» What is expected:
Locate every line in the records that contains the word "height", and copy each of those lines in full.

» Records for this task:
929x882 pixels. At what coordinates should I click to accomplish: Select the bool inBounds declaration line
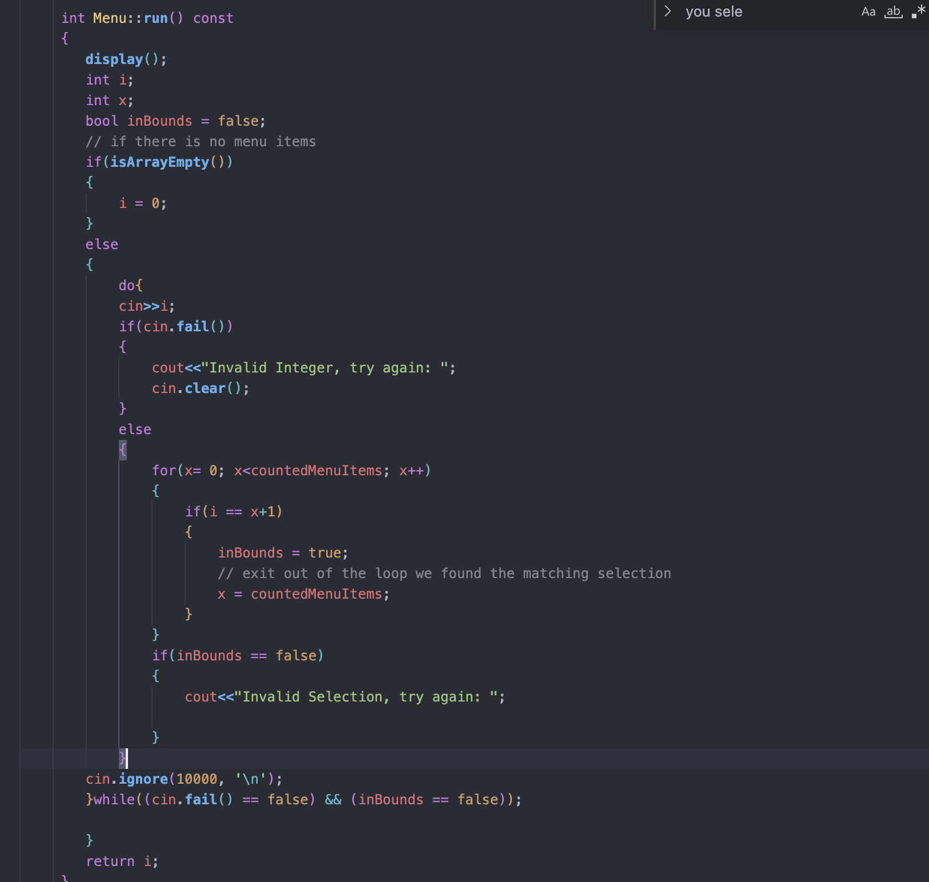click(174, 121)
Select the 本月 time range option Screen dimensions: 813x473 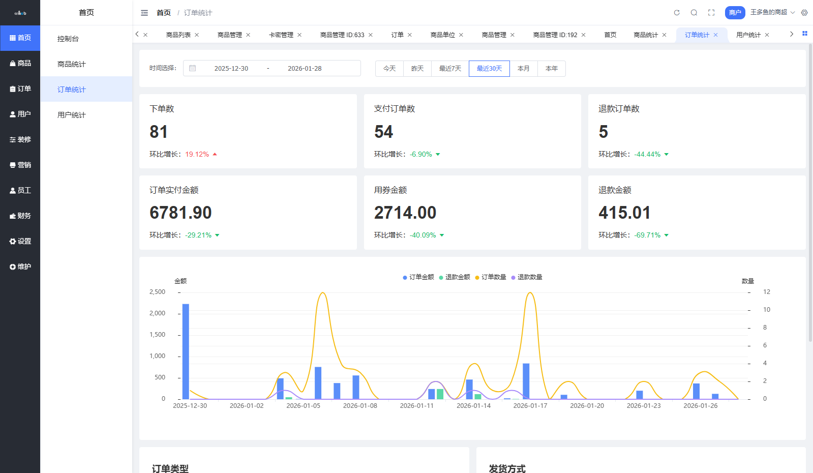[524, 69]
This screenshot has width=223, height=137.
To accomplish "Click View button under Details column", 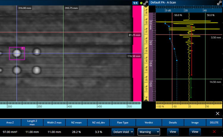I will point(172,132).
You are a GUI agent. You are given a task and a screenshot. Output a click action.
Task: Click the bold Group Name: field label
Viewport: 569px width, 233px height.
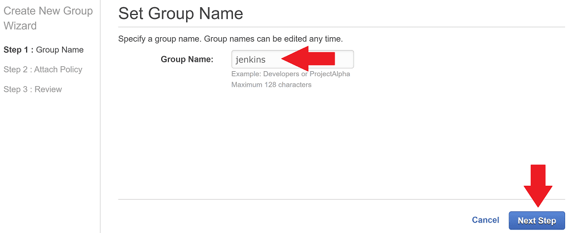pos(187,60)
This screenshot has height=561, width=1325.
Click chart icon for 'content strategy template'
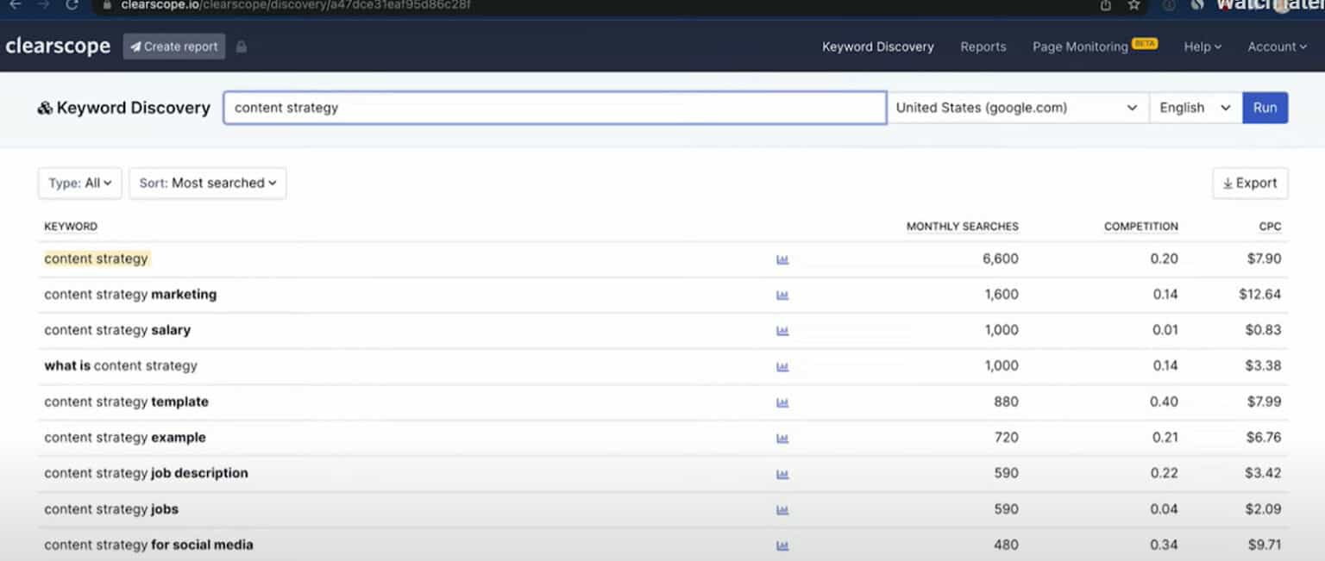tap(782, 402)
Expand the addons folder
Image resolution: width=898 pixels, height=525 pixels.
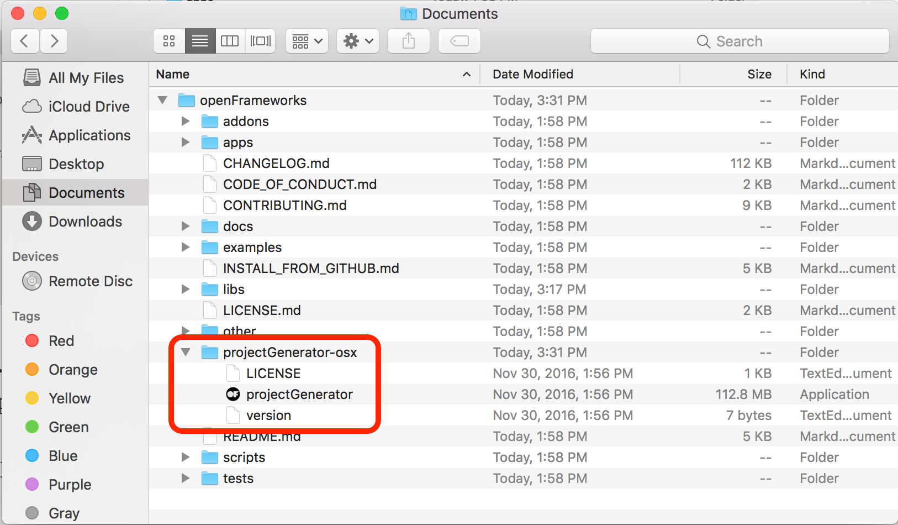(x=186, y=121)
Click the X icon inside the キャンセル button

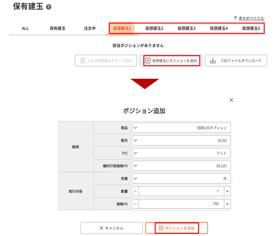point(101,228)
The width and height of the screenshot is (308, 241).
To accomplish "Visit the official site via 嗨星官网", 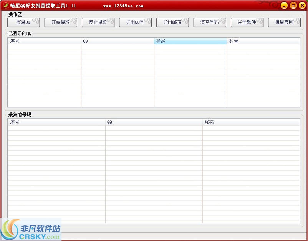I will click(284, 22).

» Task response:
This screenshot has width=223, height=137.
Viewport: 569px width, 233px height.
This screenshot has height=561, width=1325.
Image resolution: width=898 pixels, height=525 pixels.
The width and height of the screenshot is (308, 241).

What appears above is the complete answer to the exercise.